===== Data for processing

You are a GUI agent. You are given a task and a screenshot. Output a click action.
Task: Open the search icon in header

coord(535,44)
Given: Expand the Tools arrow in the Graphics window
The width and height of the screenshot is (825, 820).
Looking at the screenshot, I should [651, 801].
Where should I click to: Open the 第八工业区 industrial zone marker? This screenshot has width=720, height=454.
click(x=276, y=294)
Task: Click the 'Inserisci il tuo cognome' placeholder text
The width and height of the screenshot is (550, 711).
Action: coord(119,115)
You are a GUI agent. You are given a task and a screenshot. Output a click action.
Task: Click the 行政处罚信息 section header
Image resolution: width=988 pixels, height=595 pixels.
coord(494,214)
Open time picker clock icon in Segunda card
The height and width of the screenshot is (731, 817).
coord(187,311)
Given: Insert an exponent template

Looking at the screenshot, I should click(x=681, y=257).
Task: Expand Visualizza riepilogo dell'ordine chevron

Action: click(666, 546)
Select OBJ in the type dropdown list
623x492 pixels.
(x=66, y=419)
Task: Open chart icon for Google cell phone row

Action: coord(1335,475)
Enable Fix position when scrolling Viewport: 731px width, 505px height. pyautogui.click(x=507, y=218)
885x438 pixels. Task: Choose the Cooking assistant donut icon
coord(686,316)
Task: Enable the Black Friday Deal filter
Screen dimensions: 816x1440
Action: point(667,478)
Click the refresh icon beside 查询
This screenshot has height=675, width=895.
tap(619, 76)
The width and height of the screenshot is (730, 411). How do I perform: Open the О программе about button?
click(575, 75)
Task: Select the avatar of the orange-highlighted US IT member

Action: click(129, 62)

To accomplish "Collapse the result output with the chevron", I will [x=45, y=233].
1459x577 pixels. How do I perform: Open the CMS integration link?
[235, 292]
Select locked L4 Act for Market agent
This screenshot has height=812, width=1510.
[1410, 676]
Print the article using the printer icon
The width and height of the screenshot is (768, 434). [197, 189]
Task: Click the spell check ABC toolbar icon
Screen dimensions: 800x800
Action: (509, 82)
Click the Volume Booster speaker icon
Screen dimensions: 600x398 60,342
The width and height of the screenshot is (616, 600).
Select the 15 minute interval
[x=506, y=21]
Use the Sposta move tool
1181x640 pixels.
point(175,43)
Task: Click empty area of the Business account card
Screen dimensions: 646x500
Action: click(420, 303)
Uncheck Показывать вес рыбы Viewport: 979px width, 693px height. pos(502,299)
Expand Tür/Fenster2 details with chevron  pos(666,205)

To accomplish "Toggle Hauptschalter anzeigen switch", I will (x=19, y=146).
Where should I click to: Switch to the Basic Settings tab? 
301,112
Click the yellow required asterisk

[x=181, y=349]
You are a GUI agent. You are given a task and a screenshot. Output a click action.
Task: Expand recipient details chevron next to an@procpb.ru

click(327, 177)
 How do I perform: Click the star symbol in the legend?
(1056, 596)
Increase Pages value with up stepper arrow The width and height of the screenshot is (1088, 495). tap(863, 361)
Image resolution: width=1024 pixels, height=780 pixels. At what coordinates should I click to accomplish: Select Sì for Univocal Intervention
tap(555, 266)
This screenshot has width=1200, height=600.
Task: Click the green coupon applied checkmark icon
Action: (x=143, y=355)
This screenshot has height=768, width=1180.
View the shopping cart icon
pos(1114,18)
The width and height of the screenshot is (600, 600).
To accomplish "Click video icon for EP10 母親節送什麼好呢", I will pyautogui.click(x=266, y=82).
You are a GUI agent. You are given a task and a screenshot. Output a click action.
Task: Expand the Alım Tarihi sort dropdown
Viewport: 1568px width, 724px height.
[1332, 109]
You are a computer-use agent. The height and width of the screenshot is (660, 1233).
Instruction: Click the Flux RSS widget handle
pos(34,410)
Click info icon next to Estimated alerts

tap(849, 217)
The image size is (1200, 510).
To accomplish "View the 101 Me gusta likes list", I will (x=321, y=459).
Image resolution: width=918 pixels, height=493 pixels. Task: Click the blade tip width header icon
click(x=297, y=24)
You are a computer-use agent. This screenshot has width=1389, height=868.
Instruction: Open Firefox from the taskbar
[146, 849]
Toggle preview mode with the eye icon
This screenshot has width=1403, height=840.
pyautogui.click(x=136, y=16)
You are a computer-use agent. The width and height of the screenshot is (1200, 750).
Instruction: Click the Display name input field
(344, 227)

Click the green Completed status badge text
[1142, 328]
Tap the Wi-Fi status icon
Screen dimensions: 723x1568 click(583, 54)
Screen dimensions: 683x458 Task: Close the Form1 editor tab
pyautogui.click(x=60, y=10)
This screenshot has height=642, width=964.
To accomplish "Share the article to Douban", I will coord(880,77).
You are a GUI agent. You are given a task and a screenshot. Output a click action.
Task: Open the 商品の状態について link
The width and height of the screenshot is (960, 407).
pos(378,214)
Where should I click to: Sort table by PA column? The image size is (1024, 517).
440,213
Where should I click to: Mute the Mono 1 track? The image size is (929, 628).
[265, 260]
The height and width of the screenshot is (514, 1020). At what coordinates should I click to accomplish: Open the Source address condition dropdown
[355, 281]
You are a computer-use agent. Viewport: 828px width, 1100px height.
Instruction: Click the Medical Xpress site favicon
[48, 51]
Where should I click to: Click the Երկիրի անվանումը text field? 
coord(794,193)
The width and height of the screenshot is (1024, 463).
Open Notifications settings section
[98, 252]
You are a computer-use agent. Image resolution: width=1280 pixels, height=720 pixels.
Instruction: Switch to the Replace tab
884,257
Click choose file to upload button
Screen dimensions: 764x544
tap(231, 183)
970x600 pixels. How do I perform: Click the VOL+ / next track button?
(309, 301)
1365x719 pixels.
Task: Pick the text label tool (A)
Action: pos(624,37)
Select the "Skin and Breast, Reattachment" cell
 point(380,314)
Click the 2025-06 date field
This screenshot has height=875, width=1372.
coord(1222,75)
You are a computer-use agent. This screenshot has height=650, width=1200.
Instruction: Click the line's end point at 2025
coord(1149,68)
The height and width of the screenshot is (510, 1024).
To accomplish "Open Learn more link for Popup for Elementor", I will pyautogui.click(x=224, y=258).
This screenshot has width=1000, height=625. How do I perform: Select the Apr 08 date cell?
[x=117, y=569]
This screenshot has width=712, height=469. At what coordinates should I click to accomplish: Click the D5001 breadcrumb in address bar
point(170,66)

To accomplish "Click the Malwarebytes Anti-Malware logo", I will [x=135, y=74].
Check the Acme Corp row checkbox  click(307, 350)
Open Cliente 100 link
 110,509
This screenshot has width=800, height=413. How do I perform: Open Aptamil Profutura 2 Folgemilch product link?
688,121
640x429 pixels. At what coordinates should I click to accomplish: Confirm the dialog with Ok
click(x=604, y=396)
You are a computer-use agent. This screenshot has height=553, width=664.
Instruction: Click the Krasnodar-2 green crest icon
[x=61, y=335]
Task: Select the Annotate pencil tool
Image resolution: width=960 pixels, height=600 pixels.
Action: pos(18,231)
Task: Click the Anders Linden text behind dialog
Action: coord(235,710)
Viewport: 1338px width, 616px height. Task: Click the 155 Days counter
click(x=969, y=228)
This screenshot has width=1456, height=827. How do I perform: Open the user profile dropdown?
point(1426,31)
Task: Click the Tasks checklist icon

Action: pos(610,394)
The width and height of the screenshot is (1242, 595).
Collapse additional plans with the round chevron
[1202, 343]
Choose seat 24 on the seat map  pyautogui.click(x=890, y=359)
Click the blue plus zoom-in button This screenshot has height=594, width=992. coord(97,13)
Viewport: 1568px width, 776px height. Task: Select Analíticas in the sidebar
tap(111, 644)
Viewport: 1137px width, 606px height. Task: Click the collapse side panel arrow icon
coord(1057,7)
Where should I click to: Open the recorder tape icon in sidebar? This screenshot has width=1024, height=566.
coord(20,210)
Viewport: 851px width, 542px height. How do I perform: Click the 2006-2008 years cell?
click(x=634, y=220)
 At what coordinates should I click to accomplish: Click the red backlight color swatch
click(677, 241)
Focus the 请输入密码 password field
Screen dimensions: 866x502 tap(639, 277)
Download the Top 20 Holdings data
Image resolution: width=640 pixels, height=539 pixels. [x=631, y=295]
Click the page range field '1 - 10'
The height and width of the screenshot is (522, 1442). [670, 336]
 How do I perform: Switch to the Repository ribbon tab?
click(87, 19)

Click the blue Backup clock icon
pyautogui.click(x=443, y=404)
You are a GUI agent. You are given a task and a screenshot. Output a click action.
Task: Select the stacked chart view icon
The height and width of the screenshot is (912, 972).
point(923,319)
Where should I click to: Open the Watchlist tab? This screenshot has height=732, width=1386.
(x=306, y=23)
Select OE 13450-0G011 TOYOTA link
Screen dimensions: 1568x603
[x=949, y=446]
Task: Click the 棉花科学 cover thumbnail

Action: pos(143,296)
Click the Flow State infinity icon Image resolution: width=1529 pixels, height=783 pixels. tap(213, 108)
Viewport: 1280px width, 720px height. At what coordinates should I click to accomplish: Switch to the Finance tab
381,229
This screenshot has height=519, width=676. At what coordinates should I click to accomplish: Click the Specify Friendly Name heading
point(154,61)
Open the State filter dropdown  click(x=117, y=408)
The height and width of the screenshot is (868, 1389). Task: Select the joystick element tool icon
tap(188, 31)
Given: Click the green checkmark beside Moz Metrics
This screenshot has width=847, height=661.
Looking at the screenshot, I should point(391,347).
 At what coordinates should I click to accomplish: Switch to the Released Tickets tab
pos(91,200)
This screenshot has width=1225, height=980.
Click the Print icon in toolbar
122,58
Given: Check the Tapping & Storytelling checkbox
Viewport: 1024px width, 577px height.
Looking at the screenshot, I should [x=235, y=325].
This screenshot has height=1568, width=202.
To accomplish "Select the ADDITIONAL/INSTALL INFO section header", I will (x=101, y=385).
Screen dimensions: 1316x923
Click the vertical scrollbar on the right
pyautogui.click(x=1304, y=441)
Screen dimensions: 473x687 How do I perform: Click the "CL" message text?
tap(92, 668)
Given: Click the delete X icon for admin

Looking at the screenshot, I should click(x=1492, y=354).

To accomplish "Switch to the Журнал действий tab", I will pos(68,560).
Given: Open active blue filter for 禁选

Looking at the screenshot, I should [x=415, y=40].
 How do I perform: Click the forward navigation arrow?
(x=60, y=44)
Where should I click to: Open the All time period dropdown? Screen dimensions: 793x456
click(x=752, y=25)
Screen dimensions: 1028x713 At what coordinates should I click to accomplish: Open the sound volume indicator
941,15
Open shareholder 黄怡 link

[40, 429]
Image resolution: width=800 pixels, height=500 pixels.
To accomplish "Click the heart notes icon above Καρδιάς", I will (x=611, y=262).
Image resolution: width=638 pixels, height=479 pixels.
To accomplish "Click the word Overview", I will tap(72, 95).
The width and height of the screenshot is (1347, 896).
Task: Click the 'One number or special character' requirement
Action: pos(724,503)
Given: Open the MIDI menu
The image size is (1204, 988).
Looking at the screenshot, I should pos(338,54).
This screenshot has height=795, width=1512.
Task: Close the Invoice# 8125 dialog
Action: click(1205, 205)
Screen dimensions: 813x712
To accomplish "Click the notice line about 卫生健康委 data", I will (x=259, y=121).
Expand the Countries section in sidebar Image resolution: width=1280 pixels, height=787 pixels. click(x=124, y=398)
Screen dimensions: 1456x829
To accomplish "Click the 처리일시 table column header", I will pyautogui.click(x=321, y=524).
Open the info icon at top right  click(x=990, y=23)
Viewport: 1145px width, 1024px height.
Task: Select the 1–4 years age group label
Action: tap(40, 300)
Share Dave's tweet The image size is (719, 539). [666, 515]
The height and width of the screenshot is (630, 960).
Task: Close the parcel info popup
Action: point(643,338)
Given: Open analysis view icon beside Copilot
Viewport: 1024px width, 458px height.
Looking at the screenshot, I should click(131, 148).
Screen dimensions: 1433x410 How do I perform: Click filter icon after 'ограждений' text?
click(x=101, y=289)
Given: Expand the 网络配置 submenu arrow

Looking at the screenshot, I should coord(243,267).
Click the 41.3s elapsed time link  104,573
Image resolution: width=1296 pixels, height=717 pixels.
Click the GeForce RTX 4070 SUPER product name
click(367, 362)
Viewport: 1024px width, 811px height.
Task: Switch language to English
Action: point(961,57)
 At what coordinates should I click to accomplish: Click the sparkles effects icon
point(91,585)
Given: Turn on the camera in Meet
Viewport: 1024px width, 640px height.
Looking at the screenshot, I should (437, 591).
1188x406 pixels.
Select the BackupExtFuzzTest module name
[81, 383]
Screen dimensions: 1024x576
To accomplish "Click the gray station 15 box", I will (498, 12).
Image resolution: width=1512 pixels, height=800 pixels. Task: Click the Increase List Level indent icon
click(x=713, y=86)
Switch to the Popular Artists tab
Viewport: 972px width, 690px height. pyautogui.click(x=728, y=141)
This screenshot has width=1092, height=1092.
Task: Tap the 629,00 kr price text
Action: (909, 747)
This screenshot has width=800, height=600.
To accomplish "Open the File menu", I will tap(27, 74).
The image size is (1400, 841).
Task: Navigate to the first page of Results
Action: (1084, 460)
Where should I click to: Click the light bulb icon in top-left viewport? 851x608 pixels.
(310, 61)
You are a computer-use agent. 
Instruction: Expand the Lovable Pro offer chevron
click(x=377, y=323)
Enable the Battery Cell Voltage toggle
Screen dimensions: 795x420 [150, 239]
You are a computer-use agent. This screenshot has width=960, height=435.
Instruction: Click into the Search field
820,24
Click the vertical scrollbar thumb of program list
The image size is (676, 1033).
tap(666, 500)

==========

### Problem statement
Among the records above, repeat exactly the line with "Expand the Countries", the line with "Click the 41.3s", and every line in between, and only those.

### Exercise result
Expand the Countries section in sidebar Image resolution: width=1280 pixels, height=787 pixels. click(x=124, y=398)
Screen dimensions: 1456x829
To accomplish "Click the 처리일시 table column header", I will pyautogui.click(x=321, y=524).
Open the info icon at top right  click(x=990, y=23)
Viewport: 1145px width, 1024px height.
Task: Select the 1–4 years age group label
Action: tap(40, 300)
Share Dave's tweet The image size is (719, 539). [666, 515]
The height and width of the screenshot is (630, 960).
Task: Close the parcel info popup
Action: point(643,338)
Given: Open analysis view icon beside Copilot
Viewport: 1024px width, 458px height.
Looking at the screenshot, I should click(131, 148).
Screen dimensions: 1433x410 How do I perform: Click filter icon after 'ограждений' text?
click(x=101, y=289)
Given: Expand the 网络配置 submenu arrow

Looking at the screenshot, I should coord(243,267).
Click the 41.3s elapsed time link  104,573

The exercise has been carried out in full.